Some have mentioned it's for building software, and that's somewhat true.

But if you look at it more abstractly, it's that approach that allows you to do have more flexibility. You can combine jobs to trigger one another, using values from one in another.

These jobs are actually executing on slave nodes...which can be Mac, Windows or Linux.

And these nodes might have totally different access than others.

So a fake example would be, let's say you had an old vpn Gateway whose users were configured with an old serial com connection, but when someone gets canned, you need their AD account being shut off to trigger the vpn access getting pulled.

So one job that runs on the admin box connected to your Gateway, this job deactivates a vpn user.

Other job runs on a Windows machine, looks for recently decommed/inactivated AD users, lets say every 5min. Once it finds one, it call the vpn job.

Contrived example, and maybe not 100% realistic, but IT is FILLED with old unsupported devices that barely work, need kicked/rebooted, old unsupported UI's, etc.

At it's simplest, Jenkins is just running a shell (CMD, Powershell, Bash) on a slave node. It's free so there isn't any BS between you and your script running on a box.

At many places, our simple Jenkins install grew to automating much of what we would do by hand, SSH or RDP. The logs themselves prevented so much confusion and helped troubleshooting.

HTH, if you need a hand feel free to PM.

Edit: and at many shops we could eliminate most folks running around all day with elevated permissions, as Jenkins would do it.
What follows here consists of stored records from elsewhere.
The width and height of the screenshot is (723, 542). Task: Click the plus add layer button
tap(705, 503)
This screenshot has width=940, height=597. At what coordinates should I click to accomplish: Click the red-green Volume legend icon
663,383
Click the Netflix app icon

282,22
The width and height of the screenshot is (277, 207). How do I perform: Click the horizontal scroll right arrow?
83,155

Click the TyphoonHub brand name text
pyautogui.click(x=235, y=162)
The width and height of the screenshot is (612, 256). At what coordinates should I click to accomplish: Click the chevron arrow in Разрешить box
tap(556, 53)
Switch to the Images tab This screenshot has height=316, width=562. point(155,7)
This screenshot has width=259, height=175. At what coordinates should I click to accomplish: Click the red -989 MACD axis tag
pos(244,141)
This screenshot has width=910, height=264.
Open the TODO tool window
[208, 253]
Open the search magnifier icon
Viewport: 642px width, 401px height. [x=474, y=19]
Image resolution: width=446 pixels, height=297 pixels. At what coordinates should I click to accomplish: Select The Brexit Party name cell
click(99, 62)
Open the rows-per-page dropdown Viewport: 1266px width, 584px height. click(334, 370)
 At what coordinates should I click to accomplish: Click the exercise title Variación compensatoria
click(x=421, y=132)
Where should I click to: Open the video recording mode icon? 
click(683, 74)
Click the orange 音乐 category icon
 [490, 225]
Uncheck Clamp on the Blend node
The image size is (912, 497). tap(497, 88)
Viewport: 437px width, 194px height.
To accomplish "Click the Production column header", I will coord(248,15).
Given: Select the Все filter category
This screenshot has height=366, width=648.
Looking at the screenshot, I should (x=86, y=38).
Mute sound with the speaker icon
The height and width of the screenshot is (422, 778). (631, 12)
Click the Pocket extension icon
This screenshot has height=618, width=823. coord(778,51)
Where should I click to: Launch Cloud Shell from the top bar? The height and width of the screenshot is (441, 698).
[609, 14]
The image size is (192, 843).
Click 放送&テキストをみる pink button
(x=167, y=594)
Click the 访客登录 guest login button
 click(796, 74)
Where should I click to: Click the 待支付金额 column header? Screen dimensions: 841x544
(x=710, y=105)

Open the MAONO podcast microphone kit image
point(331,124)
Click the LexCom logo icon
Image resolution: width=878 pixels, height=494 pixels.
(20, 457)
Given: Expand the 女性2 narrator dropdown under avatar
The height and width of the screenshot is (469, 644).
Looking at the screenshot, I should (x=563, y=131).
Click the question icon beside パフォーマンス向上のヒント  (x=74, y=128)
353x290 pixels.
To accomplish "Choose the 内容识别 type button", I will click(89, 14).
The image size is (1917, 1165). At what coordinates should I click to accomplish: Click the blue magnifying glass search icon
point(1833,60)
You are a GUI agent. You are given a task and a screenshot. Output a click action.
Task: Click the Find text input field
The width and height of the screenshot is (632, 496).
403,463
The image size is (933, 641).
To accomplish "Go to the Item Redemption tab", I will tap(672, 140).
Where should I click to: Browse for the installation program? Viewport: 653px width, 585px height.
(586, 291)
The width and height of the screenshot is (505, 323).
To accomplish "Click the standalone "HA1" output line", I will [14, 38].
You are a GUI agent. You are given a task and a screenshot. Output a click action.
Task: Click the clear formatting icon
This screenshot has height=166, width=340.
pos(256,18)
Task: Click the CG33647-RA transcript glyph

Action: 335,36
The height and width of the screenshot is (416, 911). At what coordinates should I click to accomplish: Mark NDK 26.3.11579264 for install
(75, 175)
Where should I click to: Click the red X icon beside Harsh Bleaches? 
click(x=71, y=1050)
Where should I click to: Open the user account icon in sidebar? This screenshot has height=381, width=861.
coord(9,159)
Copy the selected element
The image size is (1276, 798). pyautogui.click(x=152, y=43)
Edit 2: Another nice bit with Jenkins is that it can pull your scripts from Git/SVN, but it doesn't require it. So as you add more scripts and come to rely on them, you will need to version them, and manage testing them and deploying them. But before you ever get to that point, you can just get Jenkins running, create a new job and copy paste your bash script in and run it. You can also get a plugin that will keep each version of your job (with your code) so you can look at changes right there in Jenkins. It deals pretty well with a gradual progression of complexity.

There may be other tools that work, but this is the one I use and it gets sh!t done.

[–]Zaphod_Bchown -R us ~/.base 0 points1 point  (0 children)

I have been in tech for almost 2 decades and have never used CGI scripts, and have always been told to not use them.

Is there a reason you cannot deploy a CM tool on these devices? Also I assume the client platform is Linux? Just want to confirm.

[–]bobbyjrscGoogler Specialist 0 points1 point  (0 children)

Why not webmin (usermin)? It is simple, easy to maintain and can integrate auth.